──────── Page excerpt
Human rights advocates are furious at President Barack Obama’s decision to prosecute some Guantánamo detainees through the same military commissions he criticized during his campaign as a "flawed" system that "has failed to convict anyone of a terrorist act since the 9/11 attacks."
The White House said Friday that the commissions would be used to prosecute terrorism suspects who can’t be tried in the civilian criminal justice system, but added that detainees would have expanded legal rights to make the proceedings fairer.
The military commission system, rebuked several times by the Supreme Court as unconstitutional, was a centerpiece of the George W. Bush administration’s strategy for fighting "the global war on terror."
Critics representing both the Left and the Right said Obama’s decision was an unnecessary compromise of U.S. values.
Bruce Fein, a prominent conservative who was a senior official in the Justice Department under President Ronald Reagan, told IPS, "The entire structure of military commissions is flawed. It combines judge, jury, and prosecutor in the same branch the very definition of tyranny according to The Federalist Papers."
"Military commissions are used to whitewash torture and sister outrages against the Fifth Amendment and due process," he said.
Other constitutional scholars expressed similar views.
Professor David Cole of Georgetown University law school told IPS, "You have to wonder why the Obama administration would want to saddle itself with a process that is deeply tainted by the way the Bush administration sought to use it. Surely it would be better in terms of the acceptability of the verdicts around the world, to make a clean break and use the regular courts or the military court-martial system."
Professor Francis A. Boyle of the University of Illinois law school characterized the military commissions as "kangaroo courts" that are too deeply flawed to be "fixed."
He told IPS, "The laws of war would permit [Guantánamo detainees] to be prosecuted in either a U.S. Federal District Court organized under Article III of the United States Constitution or in a military court-martial proceeding organized under the Uniform Code of Military Justice. To do otherwise would be a war crime."
"What is the Obama administration afraid of? An acquittal? There were acquittals at Nuremberg," he added.
────────────────
──────── Data extract
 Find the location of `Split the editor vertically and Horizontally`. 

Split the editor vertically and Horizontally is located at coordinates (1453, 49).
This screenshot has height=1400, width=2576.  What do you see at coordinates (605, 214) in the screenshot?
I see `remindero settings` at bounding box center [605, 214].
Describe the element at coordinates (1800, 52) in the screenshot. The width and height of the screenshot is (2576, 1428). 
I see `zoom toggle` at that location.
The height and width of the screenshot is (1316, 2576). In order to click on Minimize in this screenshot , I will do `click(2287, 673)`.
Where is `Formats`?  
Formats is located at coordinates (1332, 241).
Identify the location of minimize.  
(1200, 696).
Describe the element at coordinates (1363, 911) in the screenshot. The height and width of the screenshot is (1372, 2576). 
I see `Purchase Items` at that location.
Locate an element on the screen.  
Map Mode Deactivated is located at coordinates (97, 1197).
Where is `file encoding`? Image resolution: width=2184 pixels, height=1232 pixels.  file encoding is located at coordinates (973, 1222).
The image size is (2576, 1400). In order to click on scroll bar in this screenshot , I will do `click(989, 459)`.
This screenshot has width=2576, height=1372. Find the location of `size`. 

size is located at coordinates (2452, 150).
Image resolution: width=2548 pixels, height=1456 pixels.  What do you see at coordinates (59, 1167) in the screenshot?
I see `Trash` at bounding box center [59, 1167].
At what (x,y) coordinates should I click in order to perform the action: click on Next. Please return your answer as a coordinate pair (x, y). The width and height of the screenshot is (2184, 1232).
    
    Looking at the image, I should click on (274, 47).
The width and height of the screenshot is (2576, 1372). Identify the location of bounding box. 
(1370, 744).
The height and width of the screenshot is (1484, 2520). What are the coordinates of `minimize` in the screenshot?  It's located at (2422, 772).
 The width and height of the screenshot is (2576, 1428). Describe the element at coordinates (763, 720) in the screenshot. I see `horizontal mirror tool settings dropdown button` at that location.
────────────────
__Requirements__.
a – List every person named in the article about Guantánamo military commissions.
b – Give back word for word the stretch of rows from the line containing "The height and width of the screenshot is (1484, 2520)." through the end of the rows.

__Completed exercise__.
a – Barack Obama, George W. Bush, Bruce Fein, Ronald Reagan, David Cole, Francis A. Boyle

b –
The height and width of the screenshot is (1484, 2520). What are the coordinates of `minimize` in the screenshot?  It's located at (2422, 772).
 The width and height of the screenshot is (2576, 1428). Describe the element at coordinates (763, 720) in the screenshot. I see `horizontal mirror tool settings dropdown button` at that location.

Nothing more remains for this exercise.